5 JUNE 1976, Page 23

Hardly

Roy Fuller

An indiscretion in the Life of an Heiress Thomas Hardy (Hutchinson £2.95) Hardy's first novel comes down to us as though the manuscript had, since its final rejection by a publisher at the end of the eighteen-sixties, been nibbled at by mice. It was originally called The Poor Man and the Lady and was turned down by Macmillan and by Chapman and Hall. A third publisher, William Tinsley (who in fact pub

lished Desperate Remedies) offered in 1869 to bring it out if he was guaranteed against loss, but Hardy could not afford the terms suggested. Hardy then cannibalised it. It seems that some Christmas scenes went into Under the Greenwood Tree, some of its metropolitan social satire into The Hand of Ethelberta, some short passages into Desperate Remedies. The battered torso remaining was recast by the author into a novella under the present title, and in 1878 this appeared in the New Quarterly Magazine in England and in Harper's Weekly in the United States. For the American publication the text was mucked about by American subeditors, that parasitical breed being then already well-established. The novella has previously appeared in book form but in England only in a very limited edition in 1934, so the publication now will be fresh to most readers. It is interestingly and informatively introduced by the editor, Terry Coleman.

Was the present enterprise worthwhile? Undoubtedly. Potential purchasers should not be deterred by the hideous jacket, intended to be naturalistic. Within, they will find a compelling narrative (if, here and there, a clumsy one) which in view of its origins is not obtrusively abrupt or deformed. Though the balance of the story and the rationale of the lovers' destiny would perhaps have gained from the missing social satire, no doubt we would have agreed with Alexander Macmillan's excellent and sympathetic letter of rejection that the bias in that department was too great for verisimilitude. In other words there has probably been a positive gain in the simple retention of a set of events showing the protagonists in the grip of those Hardyesque Powers which make for unhappiness.
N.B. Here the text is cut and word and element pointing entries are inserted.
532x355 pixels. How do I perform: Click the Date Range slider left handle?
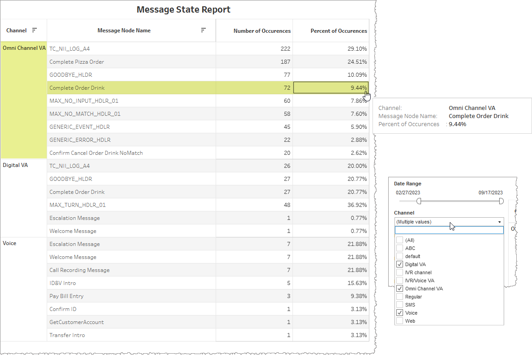point(417,202)
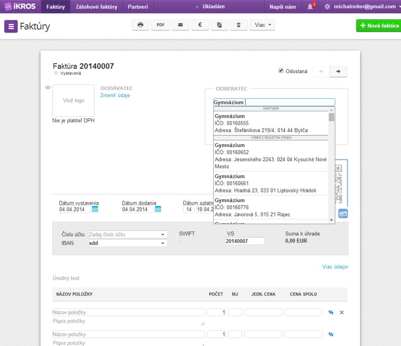This screenshot has width=401, height=346.
Task: Open the Číslo účtu dropdown
Action: pos(163,235)
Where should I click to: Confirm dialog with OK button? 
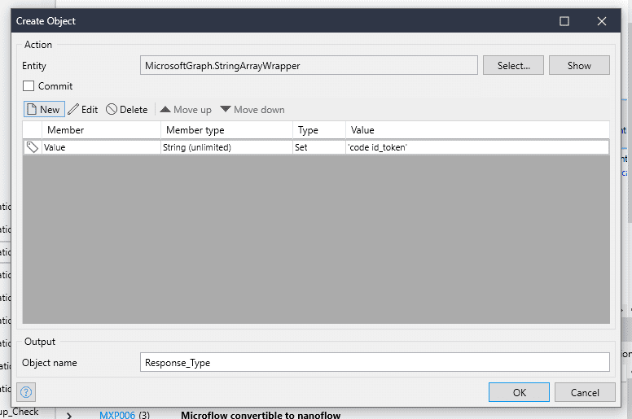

The heroine, Geraldine, is the first in the long line of Hardy heroines whose sexual attractiveness is so masterfully depicted. ('Her soft body yielded like wool under his embrace' is the pregnant phrase for the first physical encounter between the lovers.) The hero is a very young provincial who goes to London and becomes a talked-of writer, Hardy avoiding most of the implausibilities and embarrassments in such a schema. One could not say that every rift of the writing was loaded with ore, but Hardy is sometimes observationally extremely alert and finds the poetically exact word : e.g. 'the old appletrees. . . their trunks and stems being now sheeted on one side with moonlight', and 'He watched the rain spots thickening upon the faded frocks.' Now and then there is a descriptive set-piece of mature power, like the opening scene in church where the pulpit candles and the girl's face shine increasingly in the deepening dusk.

A few of the incidents have the familiar and amusing Hardyan ambiguity : are they awful or rather good ? There is a speech by Geraldine, for instance, where she speculates about the effect on the hero of London intellectual life; and the reunion of the lovers at the very point of the Hallelujah Chorus in a performance of Messiah! What is unambiguously excellent is Hardy's insight into feminine feelings—only a handful of touches, but all on target. One sees clearly from this work how right from the start his experience in writing verse paid dividends when he turned to prose—just as early as his being at fundamental loggerheads with current morality and current fictional practice. As to the latter, what luck for us—for it led to the copiousness of his poetry, an even bigger bonanza than the novels.